German Coast Slave Revolt re-enactment A group of determined volunteers donned period clothing, some marched and others rode horses, and all got into the spirit of historical re-enactment as about 500 people commemorated America's largest slave uprising with a 26-day march.

Retracing the route taken by the 19th-Century slaves, the volunteers chanted "Freedom or Death" and other inspirational slogans as they walked along a levee on a two-day, 26-mile journey that began near La Place and ended in New Orleans. This time around, the idea was to celebrate the people who risked their lives in a desperate bid for freedom. Capping the journey was a celebration in New Orleans' Congo Square, in Louis Armstrong Park.

Dread Scott

Leading the re-enactment was a New York-based artist named Dread Scott (an echo of the famous slave whose lawsuit reached the U.S. Supreme Court). The artist, whose real name is Scott Tyler, gained prominence in 1989 with a controversial art exhibit focusing on ways to display the American flag. He is known for art works in several media, including painting, photography, and performance art.

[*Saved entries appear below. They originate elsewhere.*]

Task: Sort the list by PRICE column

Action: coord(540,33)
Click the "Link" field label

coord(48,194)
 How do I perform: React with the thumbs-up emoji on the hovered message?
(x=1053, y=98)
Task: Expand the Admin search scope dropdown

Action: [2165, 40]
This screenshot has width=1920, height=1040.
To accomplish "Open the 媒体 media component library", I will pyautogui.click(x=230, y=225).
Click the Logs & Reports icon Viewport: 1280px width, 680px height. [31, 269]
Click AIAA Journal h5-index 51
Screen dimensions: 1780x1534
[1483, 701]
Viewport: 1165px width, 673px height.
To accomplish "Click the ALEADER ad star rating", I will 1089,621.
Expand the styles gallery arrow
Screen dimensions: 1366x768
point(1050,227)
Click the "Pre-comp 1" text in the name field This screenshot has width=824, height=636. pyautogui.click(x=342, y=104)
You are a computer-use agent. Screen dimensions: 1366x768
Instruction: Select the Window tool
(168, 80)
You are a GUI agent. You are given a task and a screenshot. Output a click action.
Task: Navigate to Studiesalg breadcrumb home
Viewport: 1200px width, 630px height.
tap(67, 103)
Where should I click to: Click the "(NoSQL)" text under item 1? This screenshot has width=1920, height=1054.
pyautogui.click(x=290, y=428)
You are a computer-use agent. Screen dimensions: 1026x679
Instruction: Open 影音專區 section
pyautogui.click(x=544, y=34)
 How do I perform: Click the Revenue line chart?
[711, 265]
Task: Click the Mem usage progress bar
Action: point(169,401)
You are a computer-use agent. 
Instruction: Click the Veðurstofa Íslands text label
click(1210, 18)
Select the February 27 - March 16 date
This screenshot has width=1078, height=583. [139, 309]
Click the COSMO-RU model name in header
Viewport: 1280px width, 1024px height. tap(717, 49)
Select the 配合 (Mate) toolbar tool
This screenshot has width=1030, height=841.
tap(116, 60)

Among those documenting the experience was John Akomfrah, a Ghanaian-British filmmaker and writer who for many years has chronicled the experiences of immigrants worldwide and the challenges that nature faces in the wake of interactions with people.

Known as the German Coast Slave Revolt, the four-day uprising involved up to 500 slaves who were willing to take extreme action to gain their freedom. The uprising flared in Jan. 8–11, 1811, in what is now Louisiana.

The German Coast was a group of settlements north of New Orleans, along the eastern bank of the Mississippi River. The area got its name from the large number of German-speaking people who had settled there beginning in the 1720s. As with many other parts of Louisiana and other Southern states, this area was home to plantations, particularly those that deployed slaves to the backbreaking work of cutting and harvesting sugar cane.

The violent part of the uprising began on Jan. 8, 1811, at the plantation of Manuel Andry. Charles Deslondes, a slave driver of mixed racial descent, led a band of two dozen slaves in an attack on the plantation owner. Andry was severely injured but survived; his son, Gilbert, did not. In the subsequent plunder of the plantation, some of the slaves took Andry's militia uniforms and later wore them. (The slaves who rose up in revolt in Haiti had done a similar thing. In another connection with that uprising, Deslondes was originally from Haiti.)

The attackers had wielded axes, hoes, clubs, and cane knives–the tools with which they did their backbreaking work. They took as well from the Andry storehouse a few guns and some ammunition. Then, they set out for New Orleans, with the hope that they could repeat the success of those enslaved in Haiti, who had rise up en masse and used their superior numbers to overwhelm the slave owners and declare the first black republic in the world in 1804.

German Coast slave revolt

It was a two-day trek on foot. Along the way, the number of those rising up swelled, as more and more slaves helped Deslondes and his original group burn plantations and take what they could find along the way, killing two plantation owners in the process. Estimates are that up to 500 slaves joined the uprising. They did want to make it to New Orleans, but they also wanted to ultimately establish their own self-governed territory somewhere along the banks of the Mississippi River.

On January 11, the uprising ended, with a firefight. Some slaves were veterans of civil wars in Africa, but the majority were not trained in any kind of combat. The number of guns that they held was very small. The result was the deaths of several dozen slaves and the capture of the rest.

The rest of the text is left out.